_WHAT YOU SHOULD DO_
Scan the records for the line containing "Given: Click the 设置最小授权范围 step label"; extract it and all later lines, verbatim, through the end, and nothing before it.

_Saved data entries_
* * *
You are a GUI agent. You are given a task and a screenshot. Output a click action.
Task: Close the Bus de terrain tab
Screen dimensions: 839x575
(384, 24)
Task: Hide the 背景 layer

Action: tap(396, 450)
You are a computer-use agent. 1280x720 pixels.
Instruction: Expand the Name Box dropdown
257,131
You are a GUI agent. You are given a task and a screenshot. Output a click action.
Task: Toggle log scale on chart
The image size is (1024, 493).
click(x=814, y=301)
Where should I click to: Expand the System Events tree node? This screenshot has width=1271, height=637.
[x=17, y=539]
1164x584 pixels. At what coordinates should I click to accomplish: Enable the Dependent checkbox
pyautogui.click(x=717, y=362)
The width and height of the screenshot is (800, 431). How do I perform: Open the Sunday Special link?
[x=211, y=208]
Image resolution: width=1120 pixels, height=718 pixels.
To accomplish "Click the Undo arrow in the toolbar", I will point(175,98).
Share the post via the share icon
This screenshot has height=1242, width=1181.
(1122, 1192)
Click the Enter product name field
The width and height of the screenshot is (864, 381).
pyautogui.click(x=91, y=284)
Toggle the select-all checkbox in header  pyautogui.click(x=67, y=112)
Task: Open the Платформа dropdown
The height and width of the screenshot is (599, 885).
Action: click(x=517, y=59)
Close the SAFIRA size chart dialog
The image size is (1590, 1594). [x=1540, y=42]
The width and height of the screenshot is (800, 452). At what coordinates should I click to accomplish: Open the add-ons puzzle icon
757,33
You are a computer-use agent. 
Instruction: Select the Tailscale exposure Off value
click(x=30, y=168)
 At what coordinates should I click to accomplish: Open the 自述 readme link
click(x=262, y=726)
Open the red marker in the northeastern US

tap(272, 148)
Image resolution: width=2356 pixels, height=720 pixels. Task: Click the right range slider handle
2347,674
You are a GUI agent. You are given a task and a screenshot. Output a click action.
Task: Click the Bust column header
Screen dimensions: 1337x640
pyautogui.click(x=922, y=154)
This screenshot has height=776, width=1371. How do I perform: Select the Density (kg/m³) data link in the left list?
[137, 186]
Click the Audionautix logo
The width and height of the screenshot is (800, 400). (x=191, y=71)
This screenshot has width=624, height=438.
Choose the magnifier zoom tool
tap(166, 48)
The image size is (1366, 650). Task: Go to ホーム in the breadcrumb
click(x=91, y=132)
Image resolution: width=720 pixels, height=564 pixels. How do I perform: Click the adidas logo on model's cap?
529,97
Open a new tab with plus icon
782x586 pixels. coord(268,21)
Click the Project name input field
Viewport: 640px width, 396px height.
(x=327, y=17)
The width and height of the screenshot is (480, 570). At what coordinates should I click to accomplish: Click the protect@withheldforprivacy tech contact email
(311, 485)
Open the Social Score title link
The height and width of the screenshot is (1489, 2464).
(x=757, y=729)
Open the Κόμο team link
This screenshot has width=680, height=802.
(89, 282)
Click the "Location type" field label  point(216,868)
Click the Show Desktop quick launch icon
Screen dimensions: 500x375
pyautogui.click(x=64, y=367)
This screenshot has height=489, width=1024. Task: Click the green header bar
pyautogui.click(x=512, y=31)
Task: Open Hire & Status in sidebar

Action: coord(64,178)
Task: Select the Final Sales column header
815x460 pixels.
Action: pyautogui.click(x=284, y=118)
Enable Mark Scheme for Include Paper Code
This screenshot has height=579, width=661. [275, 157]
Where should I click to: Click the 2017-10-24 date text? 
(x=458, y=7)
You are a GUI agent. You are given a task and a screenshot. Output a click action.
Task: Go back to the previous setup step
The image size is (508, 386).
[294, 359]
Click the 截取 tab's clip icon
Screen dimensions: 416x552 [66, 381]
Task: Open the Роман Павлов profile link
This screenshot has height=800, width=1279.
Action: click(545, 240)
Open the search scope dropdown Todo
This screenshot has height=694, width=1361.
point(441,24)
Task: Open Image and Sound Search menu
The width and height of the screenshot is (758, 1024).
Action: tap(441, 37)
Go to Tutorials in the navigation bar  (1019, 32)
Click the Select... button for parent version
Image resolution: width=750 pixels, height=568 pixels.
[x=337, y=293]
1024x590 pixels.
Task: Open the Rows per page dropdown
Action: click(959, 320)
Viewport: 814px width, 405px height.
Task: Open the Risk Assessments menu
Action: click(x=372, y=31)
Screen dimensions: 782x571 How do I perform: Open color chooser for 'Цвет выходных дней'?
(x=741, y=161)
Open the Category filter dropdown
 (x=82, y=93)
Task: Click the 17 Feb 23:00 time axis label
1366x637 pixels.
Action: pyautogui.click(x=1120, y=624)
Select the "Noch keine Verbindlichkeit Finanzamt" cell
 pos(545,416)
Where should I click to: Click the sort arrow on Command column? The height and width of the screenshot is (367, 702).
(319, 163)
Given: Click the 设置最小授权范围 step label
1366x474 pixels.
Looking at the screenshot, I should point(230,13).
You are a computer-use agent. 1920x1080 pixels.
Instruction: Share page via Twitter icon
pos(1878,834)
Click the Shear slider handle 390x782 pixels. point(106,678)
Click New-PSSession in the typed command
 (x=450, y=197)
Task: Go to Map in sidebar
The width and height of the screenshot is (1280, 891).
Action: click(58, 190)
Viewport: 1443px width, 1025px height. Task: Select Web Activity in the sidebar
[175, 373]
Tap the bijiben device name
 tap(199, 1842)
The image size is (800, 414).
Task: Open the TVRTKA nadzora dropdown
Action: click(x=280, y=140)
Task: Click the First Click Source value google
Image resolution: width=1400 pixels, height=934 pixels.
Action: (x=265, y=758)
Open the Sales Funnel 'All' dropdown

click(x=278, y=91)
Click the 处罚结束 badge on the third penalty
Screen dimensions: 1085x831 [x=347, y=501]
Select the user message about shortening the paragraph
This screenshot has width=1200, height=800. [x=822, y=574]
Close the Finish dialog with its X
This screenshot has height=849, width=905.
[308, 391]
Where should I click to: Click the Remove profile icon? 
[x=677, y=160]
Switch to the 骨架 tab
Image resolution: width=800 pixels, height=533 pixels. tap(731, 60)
* * *
_TASK RESULT_
Given: Click the 设置最小授权范围 step label
1366x474 pixels.
Looking at the screenshot, I should point(230,13).
You are a computer-use agent. 1920x1080 pixels.
Instruction: Share page via Twitter icon
pos(1878,834)
Click the Shear slider handle 390x782 pixels. point(106,678)
Click New-PSSession in the typed command
 (x=450, y=197)
Task: Go to Map in sidebar
The width and height of the screenshot is (1280, 891).
Action: click(58, 190)
Viewport: 1443px width, 1025px height. Task: Select Web Activity in the sidebar
[175, 373]
Tap the bijiben device name
 tap(199, 1842)
The image size is (800, 414).
Task: Open the TVRTKA nadzora dropdown
Action: click(x=280, y=140)
Task: Click the First Click Source value google
Image resolution: width=1400 pixels, height=934 pixels.
Action: (x=265, y=758)
Open the Sales Funnel 'All' dropdown

click(x=278, y=91)
Click the 处罚结束 badge on the third penalty
Screen dimensions: 1085x831 [x=347, y=501]
Select the user message about shortening the paragraph
This screenshot has width=1200, height=800. [x=822, y=574]
Close the Finish dialog with its X
This screenshot has height=849, width=905.
[308, 391]
Where should I click to: Click the Remove profile icon? 
[x=677, y=160]
Switch to the 骨架 tab
Image resolution: width=800 pixels, height=533 pixels. tap(731, 60)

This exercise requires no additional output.